Is Bellaken Skilled Nursing Center Safe?

Based on CMS inspection data, BELLAKEN SKILLED NURSING CENTER has a clean safety record: no substantiated abuse findings (meaning no confirmed cases of resident harm), no Immediate Jeopardy citations (the most serious violation level indicating risk of serious injury or death), and is not on the Special Focus Facility watch list (a federal program monitoring the lowest-performing 1% of nursing homes). The facility has a 5-star overall rating and ranks #1 of 100 nursing homes in California. While no facility is perfect, families should still ask about staff-to-resident ratios and recent inspection results during their visit.

Do Nurses at Bellaken Skilled Nursing Center Stick Around?

BELLAKEN SKILLED NURSING CENTER has not reported staff turnover data to CMS. Staff turnover matters because consistent caregivers learn residents' individual needs, medications, and preferences. When staff frequently change, this institutional knowledge is lost. Families should ask the facility directly about their staff retention rates and average employee tenure.

Was Bellaken Skilled Nursing Center Ever Fined?

BELLAKEN SKILLED NURSING CENTER has no federal fines on record. CMS issues fines when nursing homes fail to meet care standards or don't correct problems found during inspections. The absence of fines suggests the facility has either maintained compliance or corrected any issues before penalties were assessed. This is a positive indicator, though families should still review recent inspection reports for the full picture.

Is Bellaken Skilled Nursing Center on Any Federal Watch List?

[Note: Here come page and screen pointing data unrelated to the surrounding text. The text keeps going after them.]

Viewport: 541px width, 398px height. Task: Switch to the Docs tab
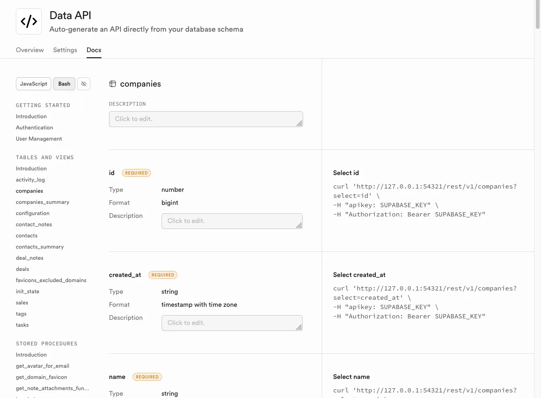[x=94, y=50]
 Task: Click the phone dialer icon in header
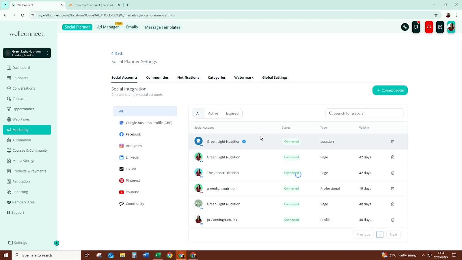(405, 27)
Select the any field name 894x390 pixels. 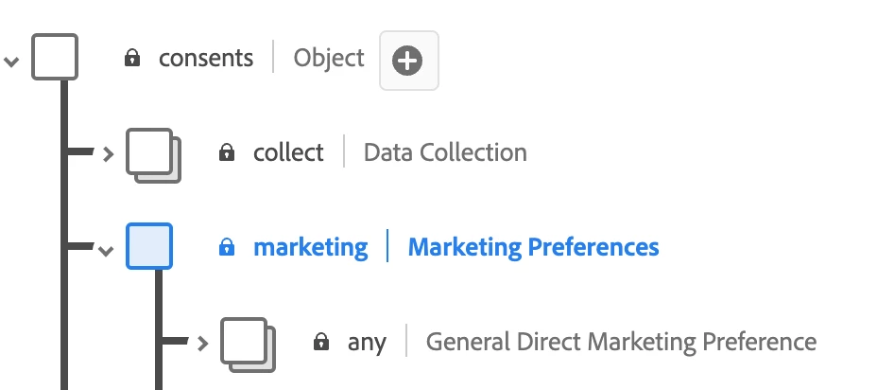(x=367, y=343)
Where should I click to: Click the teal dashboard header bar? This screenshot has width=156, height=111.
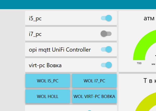click(x=78, y=4)
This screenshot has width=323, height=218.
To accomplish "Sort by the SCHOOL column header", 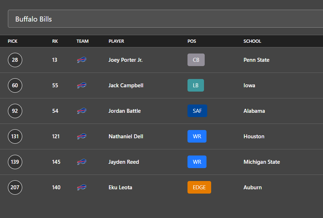I will click(252, 41).
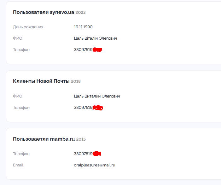The width and height of the screenshot is (221, 185).
Task: Click the "День рождения" field label
Action: 28,27
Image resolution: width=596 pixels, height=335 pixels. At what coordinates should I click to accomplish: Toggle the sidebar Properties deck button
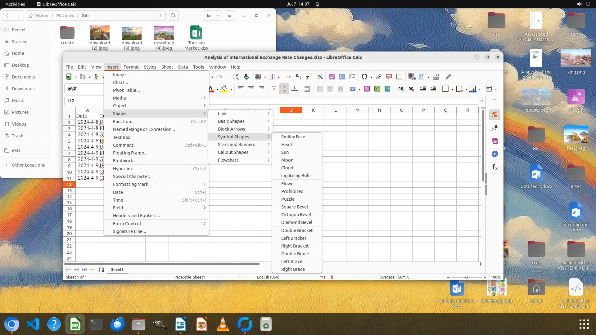pyautogui.click(x=495, y=115)
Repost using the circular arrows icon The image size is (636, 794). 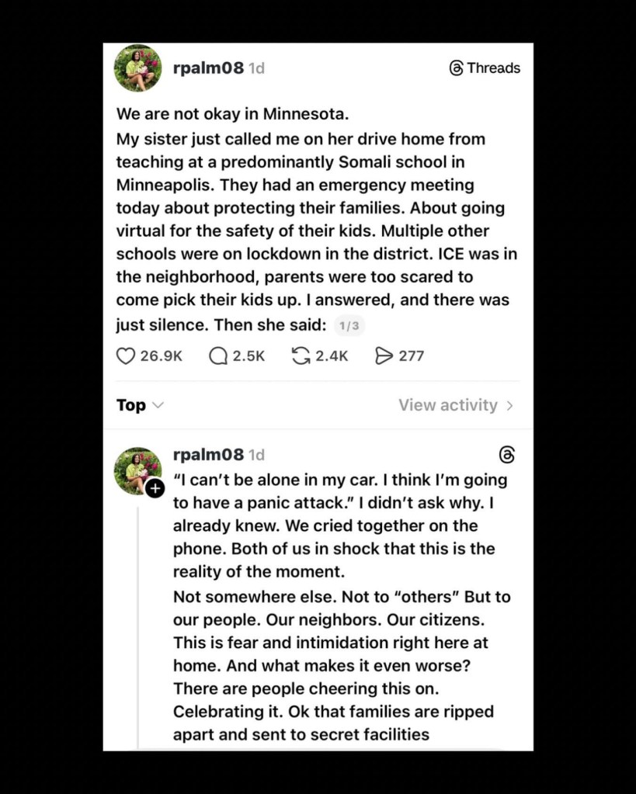(301, 356)
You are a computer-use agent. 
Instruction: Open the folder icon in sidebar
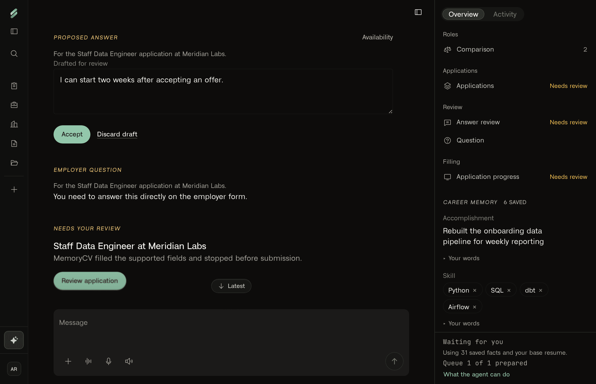point(14,163)
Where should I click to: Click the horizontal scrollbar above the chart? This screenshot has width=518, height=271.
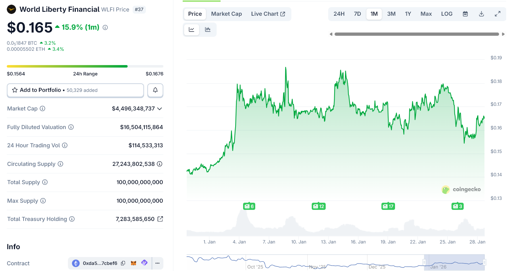point(416,34)
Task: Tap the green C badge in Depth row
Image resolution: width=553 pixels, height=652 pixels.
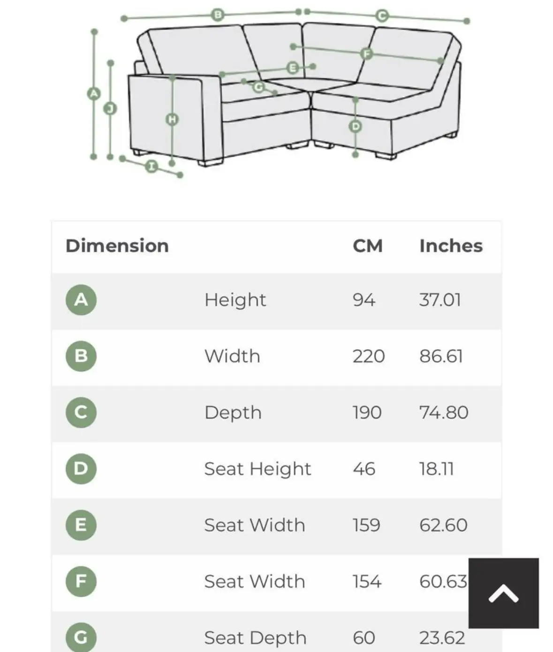Action: [x=81, y=412]
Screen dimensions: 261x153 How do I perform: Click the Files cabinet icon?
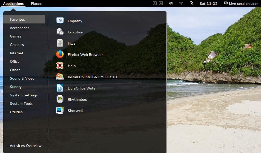[x=60, y=43]
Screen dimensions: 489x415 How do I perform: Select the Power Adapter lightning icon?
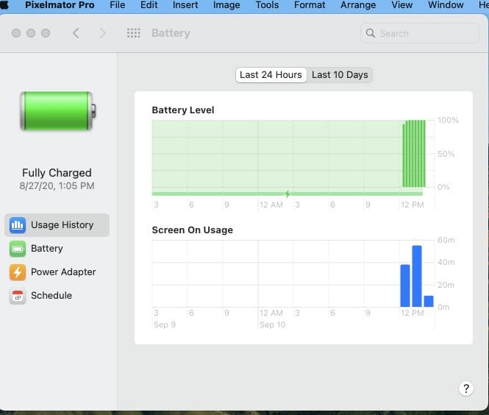(18, 272)
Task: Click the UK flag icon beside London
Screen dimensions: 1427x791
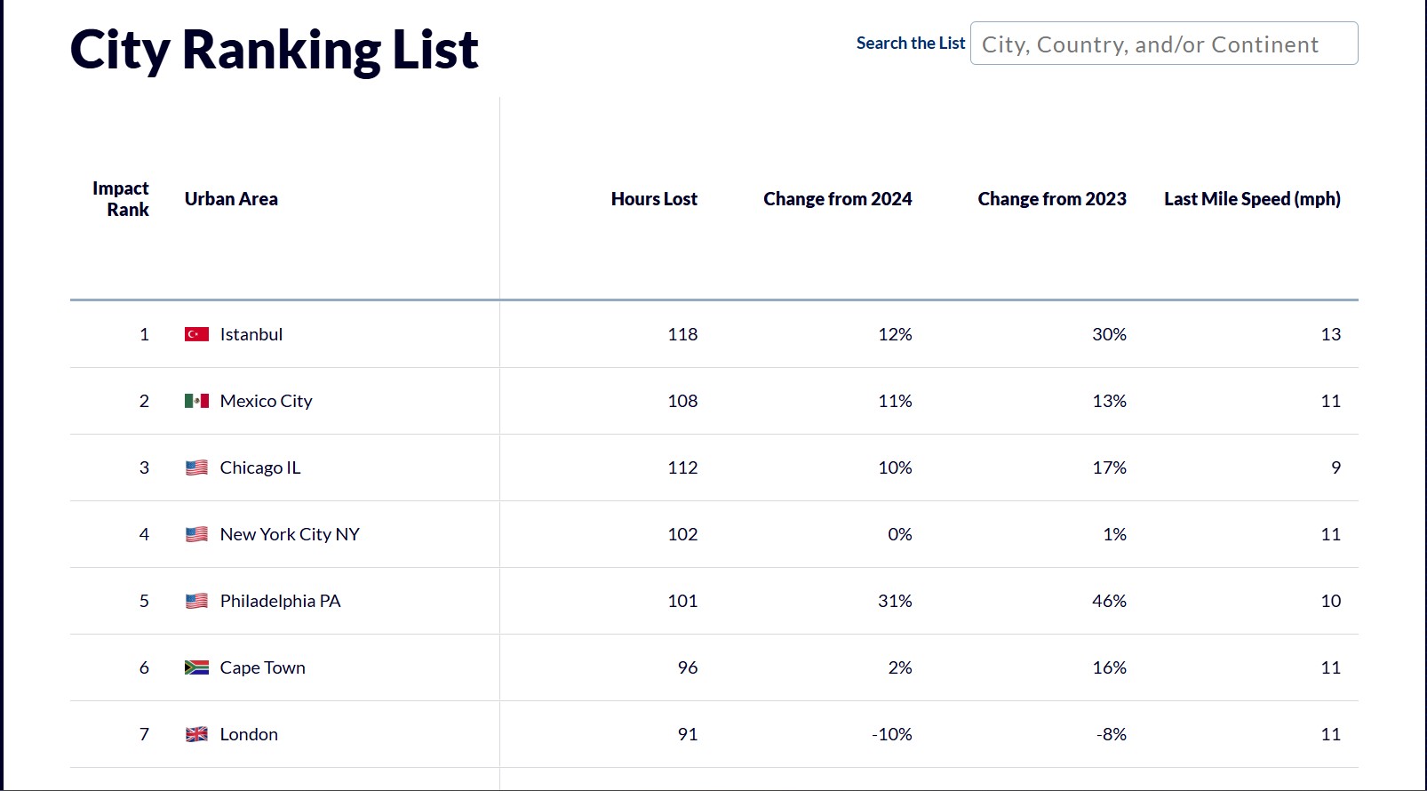Action: click(196, 734)
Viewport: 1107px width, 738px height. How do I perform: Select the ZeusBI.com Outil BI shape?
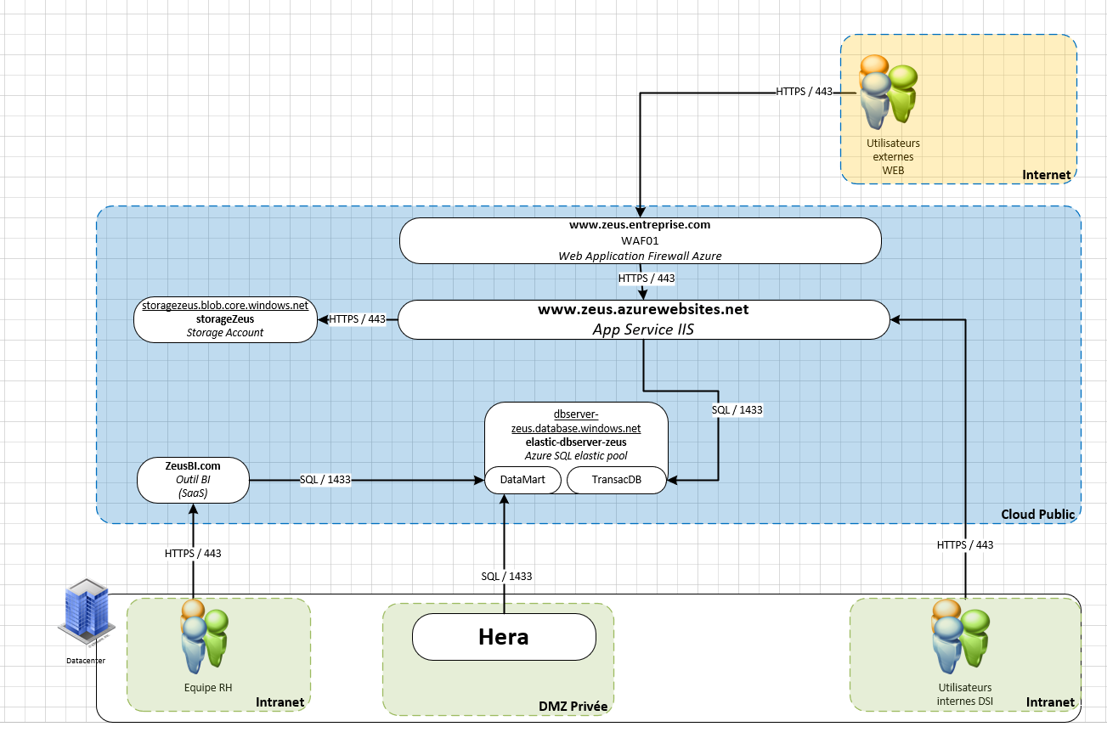pyautogui.click(x=192, y=480)
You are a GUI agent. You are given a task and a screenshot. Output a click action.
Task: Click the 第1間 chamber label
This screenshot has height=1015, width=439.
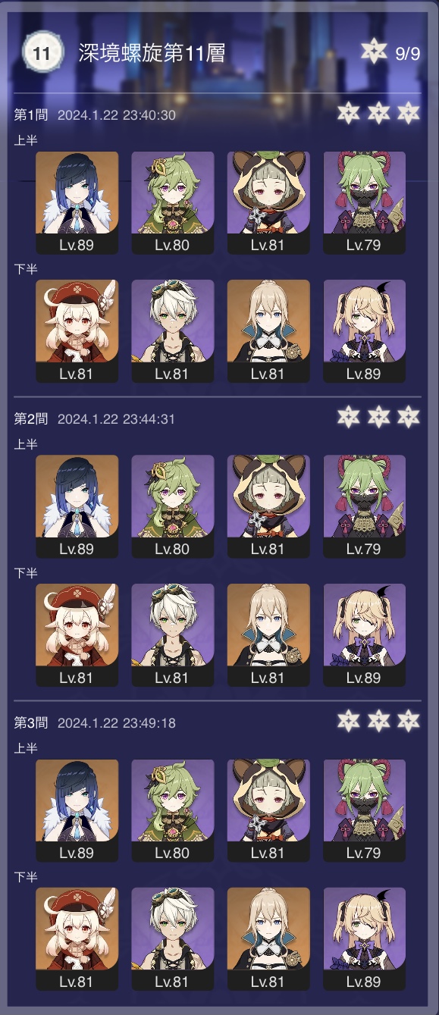tap(32, 115)
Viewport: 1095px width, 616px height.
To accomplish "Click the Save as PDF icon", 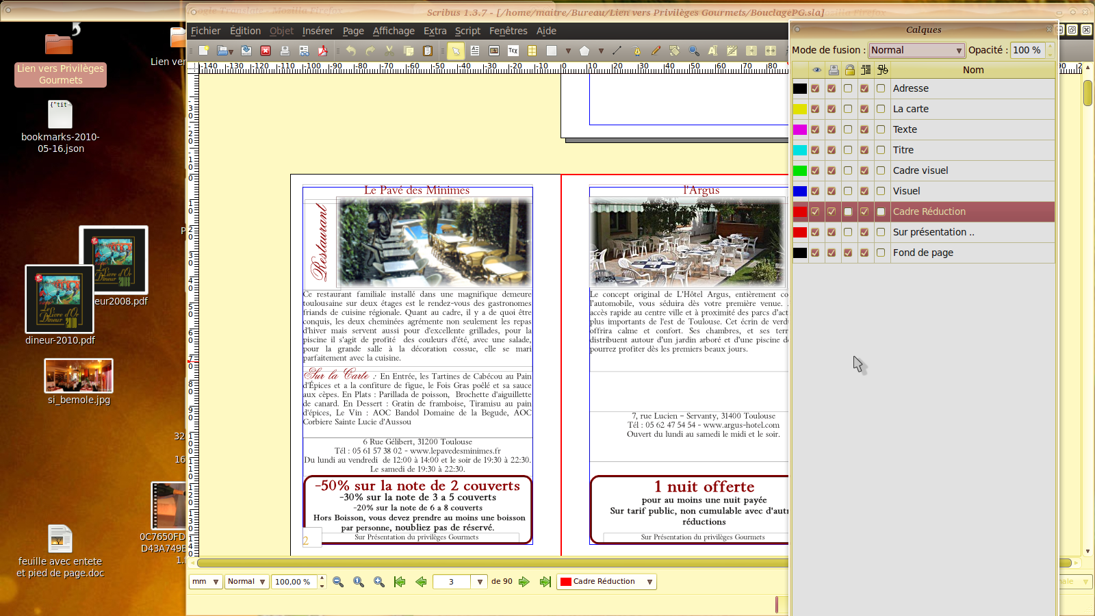I will pos(323,51).
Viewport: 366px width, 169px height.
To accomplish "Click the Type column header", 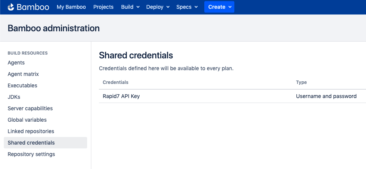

BELLAKEN SKILLED NURSING CENTER is not on any federal watch list. The most significant is the Special Focus Facility (SFF) program, which identifies the bottom 1% of nursing homes nationally based on persistent, serious quality problems. Not being on this list means the facility has avoided the pattern of deficiencies that triggers enhanced federal oversight. This is a positive indicator, though families should still review the facility's inspection history directly.